King reported that Trail Mountain might eventually be reopened. Back in 2001 when production stopped, the company couldn’t acquire additional leases because of environmental issues. “The original issues are still there,” said King. The BLM’s consultants were concerned that mining a portion of the Cottonwood tract could cause seismic problems for Joe’s Valley dam and reservoir. Currently a mine plan is being worked on that leaves coal to protect Joe’s Valley. Reserves there are expected to be lower than originally thought, and the seismic issue is yet to be resolved.
At the Cottonwood Coal Processing and Blending Facility, coal from Deer Creek and SUFCO and other sources is blended to optimize coal quality to in turn optimize power plant performance. The blending facility is a key facility to optimize generation at the Hunter plant and it employs 10 people.
King reported that PacifiCorp has been heavily involved in reclaiming the Des-Bee-Dove mine site which demonstrates PacifiCorp’s commitment to the environment. A 26 acre site has been reclaimed and over 100,000 tons of waste coal was removed from the site and 150,000 cubic yards of material was used in regrading the valley. Also, native vegetation including pinyon/juniper seedlings have been planted. “We believe that one day you will never know a coal mine was there,” said King.
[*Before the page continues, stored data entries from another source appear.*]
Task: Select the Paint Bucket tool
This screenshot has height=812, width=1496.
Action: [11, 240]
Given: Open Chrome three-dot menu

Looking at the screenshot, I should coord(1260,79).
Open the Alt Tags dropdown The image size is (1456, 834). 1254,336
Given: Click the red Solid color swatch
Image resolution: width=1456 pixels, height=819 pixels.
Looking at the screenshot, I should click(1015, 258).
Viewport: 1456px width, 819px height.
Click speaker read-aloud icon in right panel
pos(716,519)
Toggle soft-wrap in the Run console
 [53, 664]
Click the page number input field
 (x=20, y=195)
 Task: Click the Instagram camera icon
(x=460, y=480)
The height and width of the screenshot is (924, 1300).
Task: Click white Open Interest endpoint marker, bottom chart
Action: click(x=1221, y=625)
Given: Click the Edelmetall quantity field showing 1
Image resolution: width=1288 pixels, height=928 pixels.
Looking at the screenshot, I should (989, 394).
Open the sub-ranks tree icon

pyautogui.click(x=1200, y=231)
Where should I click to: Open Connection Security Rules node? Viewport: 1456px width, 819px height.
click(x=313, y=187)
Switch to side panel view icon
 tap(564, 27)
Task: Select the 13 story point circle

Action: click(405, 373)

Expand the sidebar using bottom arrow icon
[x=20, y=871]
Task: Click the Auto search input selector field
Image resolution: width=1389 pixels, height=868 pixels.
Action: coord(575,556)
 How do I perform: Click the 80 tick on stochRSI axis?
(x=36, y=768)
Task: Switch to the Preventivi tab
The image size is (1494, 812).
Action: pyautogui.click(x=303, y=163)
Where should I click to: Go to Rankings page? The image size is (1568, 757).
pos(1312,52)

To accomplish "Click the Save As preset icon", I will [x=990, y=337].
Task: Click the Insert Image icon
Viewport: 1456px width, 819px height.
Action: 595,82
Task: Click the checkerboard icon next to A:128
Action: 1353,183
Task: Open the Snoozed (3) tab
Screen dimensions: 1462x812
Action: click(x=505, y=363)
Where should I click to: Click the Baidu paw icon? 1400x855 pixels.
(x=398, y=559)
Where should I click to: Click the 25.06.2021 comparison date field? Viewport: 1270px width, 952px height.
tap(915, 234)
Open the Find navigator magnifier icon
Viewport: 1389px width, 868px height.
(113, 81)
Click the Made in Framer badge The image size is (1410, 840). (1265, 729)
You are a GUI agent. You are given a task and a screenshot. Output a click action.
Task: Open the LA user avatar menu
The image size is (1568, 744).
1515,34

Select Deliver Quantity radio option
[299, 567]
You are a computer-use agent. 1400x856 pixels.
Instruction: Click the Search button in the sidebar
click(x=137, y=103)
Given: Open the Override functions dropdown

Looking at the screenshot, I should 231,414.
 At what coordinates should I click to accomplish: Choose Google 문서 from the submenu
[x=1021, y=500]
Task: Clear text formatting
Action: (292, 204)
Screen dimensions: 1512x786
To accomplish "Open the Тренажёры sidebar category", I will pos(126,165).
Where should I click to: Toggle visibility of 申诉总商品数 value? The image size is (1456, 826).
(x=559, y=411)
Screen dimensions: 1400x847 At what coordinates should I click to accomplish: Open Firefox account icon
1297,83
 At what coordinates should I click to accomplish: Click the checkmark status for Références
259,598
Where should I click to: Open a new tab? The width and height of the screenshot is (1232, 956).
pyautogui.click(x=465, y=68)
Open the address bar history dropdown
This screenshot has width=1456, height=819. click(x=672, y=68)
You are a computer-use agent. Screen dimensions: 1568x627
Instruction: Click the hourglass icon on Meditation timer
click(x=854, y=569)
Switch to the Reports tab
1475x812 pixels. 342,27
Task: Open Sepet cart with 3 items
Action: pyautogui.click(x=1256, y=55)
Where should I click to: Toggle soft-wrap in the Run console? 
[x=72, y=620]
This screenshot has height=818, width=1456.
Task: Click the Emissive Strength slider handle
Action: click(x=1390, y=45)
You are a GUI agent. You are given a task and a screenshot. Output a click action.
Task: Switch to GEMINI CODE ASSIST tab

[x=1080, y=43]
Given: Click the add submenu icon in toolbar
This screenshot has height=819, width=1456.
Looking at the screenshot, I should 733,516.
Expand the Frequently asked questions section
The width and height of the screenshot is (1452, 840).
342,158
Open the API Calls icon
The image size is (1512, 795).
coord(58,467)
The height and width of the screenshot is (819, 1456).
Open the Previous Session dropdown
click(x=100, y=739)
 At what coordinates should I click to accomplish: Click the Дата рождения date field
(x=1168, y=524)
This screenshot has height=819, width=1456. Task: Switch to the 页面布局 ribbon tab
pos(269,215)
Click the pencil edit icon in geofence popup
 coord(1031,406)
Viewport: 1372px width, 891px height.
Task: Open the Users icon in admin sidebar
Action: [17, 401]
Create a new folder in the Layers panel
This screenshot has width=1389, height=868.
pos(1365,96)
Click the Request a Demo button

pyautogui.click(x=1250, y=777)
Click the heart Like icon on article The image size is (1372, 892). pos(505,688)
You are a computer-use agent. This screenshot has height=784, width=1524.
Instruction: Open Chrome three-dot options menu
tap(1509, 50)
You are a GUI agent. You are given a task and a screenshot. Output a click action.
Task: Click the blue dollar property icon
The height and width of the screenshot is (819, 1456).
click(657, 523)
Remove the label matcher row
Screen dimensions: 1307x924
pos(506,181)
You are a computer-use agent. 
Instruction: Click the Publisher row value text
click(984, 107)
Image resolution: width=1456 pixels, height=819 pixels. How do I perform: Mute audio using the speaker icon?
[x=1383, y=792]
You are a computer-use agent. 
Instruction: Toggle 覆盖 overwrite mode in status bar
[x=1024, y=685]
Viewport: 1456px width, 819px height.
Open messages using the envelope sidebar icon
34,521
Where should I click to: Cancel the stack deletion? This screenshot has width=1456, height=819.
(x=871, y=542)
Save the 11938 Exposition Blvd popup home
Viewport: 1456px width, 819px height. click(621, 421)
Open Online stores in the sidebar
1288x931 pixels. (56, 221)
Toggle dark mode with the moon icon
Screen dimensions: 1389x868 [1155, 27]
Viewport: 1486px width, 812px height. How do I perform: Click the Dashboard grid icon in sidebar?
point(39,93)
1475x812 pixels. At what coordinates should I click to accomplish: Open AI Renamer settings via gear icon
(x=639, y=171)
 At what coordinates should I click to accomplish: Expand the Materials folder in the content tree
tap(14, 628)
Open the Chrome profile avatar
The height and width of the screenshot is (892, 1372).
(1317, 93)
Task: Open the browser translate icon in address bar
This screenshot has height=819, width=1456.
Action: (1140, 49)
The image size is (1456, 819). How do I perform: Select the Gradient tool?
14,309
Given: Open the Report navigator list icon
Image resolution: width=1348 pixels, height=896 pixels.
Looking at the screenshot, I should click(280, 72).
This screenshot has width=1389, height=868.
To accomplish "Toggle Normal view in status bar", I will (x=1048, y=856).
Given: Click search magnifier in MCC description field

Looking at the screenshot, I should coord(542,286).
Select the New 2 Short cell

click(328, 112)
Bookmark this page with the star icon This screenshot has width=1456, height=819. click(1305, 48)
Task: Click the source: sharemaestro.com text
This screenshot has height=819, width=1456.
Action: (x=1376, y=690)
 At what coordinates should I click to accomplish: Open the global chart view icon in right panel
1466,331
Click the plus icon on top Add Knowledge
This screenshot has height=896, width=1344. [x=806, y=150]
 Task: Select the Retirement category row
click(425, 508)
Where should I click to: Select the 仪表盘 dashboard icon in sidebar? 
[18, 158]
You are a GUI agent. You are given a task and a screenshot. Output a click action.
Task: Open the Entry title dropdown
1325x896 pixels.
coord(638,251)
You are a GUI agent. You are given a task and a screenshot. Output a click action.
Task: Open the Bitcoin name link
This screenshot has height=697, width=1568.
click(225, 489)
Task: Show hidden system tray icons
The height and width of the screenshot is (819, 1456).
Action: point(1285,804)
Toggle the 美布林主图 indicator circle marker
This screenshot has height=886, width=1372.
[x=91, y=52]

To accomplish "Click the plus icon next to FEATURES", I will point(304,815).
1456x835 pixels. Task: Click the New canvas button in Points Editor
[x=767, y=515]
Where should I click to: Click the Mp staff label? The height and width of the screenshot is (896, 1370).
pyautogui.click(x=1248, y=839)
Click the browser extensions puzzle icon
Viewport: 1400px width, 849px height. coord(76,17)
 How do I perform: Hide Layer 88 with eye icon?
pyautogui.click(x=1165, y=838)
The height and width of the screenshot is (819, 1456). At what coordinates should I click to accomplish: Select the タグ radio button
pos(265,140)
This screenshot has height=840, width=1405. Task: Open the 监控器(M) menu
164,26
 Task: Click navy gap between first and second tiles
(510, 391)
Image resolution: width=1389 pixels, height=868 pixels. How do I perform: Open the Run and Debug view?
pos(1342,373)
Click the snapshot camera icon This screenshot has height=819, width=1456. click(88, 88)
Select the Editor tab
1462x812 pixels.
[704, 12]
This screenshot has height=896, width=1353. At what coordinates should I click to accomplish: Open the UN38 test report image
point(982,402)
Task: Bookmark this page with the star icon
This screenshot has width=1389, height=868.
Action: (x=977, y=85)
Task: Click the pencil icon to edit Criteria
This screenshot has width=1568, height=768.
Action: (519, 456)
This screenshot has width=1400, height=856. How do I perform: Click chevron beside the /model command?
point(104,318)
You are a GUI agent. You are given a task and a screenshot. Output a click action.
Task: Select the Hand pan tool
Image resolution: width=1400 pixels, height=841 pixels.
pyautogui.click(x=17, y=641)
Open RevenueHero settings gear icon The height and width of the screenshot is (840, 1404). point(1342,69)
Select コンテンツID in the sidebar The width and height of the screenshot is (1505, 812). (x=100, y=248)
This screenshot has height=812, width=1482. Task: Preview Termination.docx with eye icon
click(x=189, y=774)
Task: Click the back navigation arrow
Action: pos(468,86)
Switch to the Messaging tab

King spoke of the impact PacifiCorp has on the local economy. In 2003, PacifiCorp payed $11 million in property taxes and other taxes and $7.4 million in coal royalties. They are the largest employer in the county and pay $32 million in wages per year. “We are a big player in the county and we recognize our responsibilities. We appreciate the relationship we have with the Emery County commission, public health department, sheriff’s office, public lands department and others. We look forward to the future as partners in making Emery County a great place to work and live,” said King.